Die Anklageschrift listet akribisch 23 Fälle auf: Der beschuldigte Unternehmer soll zwischen 2012 und 2016 zu verschiedenen Zeitpunkten sieben ungarische und 16 moldawische Trockenbauer ohne schriftliche Arbeitsverträge beschäftigt und ausgebeutet haben.
Statt des in Aussicht gestellten Lohnes soll er ihnen nur einige tiefe Pauschalbeträge ohne Überzeit, Spesen und Ferien ausbezahlt haben. Die Arbeiter kamen gemäss Anklageschrift auf Stundenlöhne, die zwischen 80 Rappen und 9 Franken lagen – sofern sie denn überhaupt Löhne erhielten.
Der Beschuldigte habe „eine betrügerische Walzenfahrt durch mehrere Kantone und quer durch die Sozialversicherungen“ unternommen, meinte die Staatsanwältin. Steuern und Abgaben habe der Mann nicht gezahlt.
Am Geld für GAV-konforme Löhne und Steuern hätte es ihm gemäss Staatsanwältin dabei durchaus nicht gefehlt: Indem er Gipserarbeiten zu tief offerierte, zog er zahlreiche prestigeträchtige Bauaufträge an Land und erhielt grosse Akonto-Zahlungen auf das Firmenkonto.

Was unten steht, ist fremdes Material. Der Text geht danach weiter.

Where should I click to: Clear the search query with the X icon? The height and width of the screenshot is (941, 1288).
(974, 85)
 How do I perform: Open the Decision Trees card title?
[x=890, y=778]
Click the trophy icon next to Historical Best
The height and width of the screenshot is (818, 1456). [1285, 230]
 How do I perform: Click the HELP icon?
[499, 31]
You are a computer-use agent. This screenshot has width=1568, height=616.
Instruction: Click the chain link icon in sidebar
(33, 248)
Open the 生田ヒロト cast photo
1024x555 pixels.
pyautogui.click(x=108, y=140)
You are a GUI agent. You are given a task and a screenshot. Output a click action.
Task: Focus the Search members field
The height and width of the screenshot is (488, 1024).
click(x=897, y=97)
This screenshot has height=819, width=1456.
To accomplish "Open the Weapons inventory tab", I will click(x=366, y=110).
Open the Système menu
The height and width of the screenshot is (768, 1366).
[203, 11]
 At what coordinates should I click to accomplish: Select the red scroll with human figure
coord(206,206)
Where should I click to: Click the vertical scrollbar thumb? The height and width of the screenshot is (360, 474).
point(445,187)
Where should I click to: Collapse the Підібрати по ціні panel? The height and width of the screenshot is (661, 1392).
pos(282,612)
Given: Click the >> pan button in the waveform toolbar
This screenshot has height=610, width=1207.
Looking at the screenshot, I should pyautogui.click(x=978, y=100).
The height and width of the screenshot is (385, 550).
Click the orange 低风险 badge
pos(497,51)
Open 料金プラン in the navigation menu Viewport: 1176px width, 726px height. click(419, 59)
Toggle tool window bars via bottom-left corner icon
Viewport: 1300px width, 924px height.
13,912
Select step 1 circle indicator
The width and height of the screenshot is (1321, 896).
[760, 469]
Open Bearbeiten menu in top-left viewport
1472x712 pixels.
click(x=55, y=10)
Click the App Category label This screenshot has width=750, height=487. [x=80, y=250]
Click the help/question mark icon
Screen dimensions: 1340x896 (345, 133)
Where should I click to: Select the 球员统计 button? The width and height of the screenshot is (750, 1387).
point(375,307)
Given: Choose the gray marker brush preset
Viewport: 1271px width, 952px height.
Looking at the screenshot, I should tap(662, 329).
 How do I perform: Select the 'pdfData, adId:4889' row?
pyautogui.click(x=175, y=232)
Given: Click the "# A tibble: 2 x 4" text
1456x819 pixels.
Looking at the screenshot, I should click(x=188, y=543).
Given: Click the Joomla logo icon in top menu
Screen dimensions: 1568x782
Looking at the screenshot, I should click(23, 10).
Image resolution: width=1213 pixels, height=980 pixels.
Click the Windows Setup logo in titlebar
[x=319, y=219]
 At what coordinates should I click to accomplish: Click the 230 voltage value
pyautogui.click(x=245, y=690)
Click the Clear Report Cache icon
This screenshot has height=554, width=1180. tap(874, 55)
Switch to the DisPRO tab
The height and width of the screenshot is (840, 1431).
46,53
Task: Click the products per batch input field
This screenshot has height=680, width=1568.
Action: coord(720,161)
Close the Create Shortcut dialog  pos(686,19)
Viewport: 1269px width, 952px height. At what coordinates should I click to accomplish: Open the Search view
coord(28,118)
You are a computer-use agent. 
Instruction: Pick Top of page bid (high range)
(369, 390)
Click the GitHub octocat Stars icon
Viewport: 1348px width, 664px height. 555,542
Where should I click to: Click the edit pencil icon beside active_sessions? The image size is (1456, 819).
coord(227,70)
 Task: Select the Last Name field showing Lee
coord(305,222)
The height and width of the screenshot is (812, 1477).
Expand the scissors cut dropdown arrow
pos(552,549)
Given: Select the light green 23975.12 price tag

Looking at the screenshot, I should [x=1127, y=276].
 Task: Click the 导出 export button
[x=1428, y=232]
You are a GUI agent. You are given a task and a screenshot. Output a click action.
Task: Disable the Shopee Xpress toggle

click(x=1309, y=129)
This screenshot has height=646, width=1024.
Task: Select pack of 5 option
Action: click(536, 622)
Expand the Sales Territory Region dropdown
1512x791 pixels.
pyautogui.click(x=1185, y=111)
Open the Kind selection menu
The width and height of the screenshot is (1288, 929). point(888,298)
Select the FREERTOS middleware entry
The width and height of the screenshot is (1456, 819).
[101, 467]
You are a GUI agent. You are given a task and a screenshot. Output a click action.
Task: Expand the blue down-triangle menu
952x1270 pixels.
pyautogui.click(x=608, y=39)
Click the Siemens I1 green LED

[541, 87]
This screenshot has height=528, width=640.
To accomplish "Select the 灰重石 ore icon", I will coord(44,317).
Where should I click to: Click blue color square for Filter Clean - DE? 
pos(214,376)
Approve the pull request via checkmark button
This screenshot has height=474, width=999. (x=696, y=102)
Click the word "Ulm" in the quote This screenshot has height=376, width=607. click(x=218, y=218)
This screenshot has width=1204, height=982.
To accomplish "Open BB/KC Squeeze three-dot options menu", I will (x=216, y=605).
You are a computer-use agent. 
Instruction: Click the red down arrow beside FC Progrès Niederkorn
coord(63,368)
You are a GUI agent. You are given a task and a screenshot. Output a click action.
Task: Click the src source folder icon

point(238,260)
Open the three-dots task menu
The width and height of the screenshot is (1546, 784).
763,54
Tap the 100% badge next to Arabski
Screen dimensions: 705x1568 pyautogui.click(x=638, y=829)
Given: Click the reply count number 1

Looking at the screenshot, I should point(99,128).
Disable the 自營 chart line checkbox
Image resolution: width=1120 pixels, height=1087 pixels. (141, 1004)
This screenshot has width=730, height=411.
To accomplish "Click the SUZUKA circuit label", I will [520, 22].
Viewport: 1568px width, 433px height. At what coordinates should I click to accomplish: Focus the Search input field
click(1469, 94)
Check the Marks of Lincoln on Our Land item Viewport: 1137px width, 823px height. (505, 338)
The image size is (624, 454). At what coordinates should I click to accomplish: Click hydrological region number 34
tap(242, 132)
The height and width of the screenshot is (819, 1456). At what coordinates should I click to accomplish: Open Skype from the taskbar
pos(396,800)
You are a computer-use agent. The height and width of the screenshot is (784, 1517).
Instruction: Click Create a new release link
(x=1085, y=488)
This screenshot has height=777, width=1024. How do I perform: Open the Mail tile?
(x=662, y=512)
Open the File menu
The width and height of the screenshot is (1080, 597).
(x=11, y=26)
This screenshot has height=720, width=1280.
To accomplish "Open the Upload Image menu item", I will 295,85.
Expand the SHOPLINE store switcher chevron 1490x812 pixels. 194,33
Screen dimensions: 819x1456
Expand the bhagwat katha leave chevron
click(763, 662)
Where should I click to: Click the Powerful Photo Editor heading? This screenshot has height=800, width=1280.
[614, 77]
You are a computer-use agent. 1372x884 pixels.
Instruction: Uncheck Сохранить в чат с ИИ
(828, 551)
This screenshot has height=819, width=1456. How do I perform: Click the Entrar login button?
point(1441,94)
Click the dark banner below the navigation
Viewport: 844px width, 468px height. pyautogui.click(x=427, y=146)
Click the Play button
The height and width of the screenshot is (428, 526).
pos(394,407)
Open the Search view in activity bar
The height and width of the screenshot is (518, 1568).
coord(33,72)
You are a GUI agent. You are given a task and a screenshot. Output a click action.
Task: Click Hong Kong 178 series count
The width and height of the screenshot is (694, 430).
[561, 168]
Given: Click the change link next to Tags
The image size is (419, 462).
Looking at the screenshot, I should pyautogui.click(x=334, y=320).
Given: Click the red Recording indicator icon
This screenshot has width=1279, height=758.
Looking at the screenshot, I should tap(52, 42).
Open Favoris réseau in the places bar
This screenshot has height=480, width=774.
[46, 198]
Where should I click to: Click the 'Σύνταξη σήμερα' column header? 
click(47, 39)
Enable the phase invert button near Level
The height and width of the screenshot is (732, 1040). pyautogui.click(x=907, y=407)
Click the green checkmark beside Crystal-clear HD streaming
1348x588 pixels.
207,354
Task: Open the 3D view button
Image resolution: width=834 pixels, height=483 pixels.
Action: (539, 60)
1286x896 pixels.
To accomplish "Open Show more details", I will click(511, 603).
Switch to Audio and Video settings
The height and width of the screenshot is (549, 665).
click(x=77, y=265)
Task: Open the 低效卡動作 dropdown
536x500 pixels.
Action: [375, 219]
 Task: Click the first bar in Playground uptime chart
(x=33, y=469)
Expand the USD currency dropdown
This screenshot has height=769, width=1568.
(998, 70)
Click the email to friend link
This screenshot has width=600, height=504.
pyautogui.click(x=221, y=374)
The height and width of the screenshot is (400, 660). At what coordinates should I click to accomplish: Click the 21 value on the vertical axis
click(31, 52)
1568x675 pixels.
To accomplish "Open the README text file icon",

Doch dieses Geld sei im undurchsichtigen Firmengeflecht des einschlägig vorbestraften 42-Jährigen verschwunden, der die Geschäftskonten „wie ein grosses Portemonnaie“ für sich benutzt habe, sagte die Staatsanwältin.
Über 600’000 Franken soll der Mann aus seinen diversen Firmen, die er immer wieder gründete und in Konkurs gehen liess, für sich bezogen haben, um damit beispielsweise ein Haus zu mieten, in die Ferien zu reisen oder einen Ferrari zu kaufen. Die Staatsanwältin warf dem Unternehmer deshalb – neben zahlreichen weiteren Delikten – auch ungetreue Geschäftsbesorgung und Misswirtschaft vor.
Der beschuldigte 42-Jährige, der von Februar 2017 bis Januar 2020 in Untersuchungshaft sass, äusserte sich an der ernstinstanzlichen Verhandlung nicht. Er blieb dem auf zwei Tage anberaumten Prozess mit Erlaubnis des Gerichts fern.
Sein Verteidiger wird sein Plädoyer am Donnerstag halten. Er kündigte aber bereits am Mittwoch an, Teilfreisprüche verlangen zu wollen – insbesondere den Vorwurf des Menschenhandels weise sein Mandant zurück. Der Zeitpunkt der Urteilseröffnung ist unbekannt.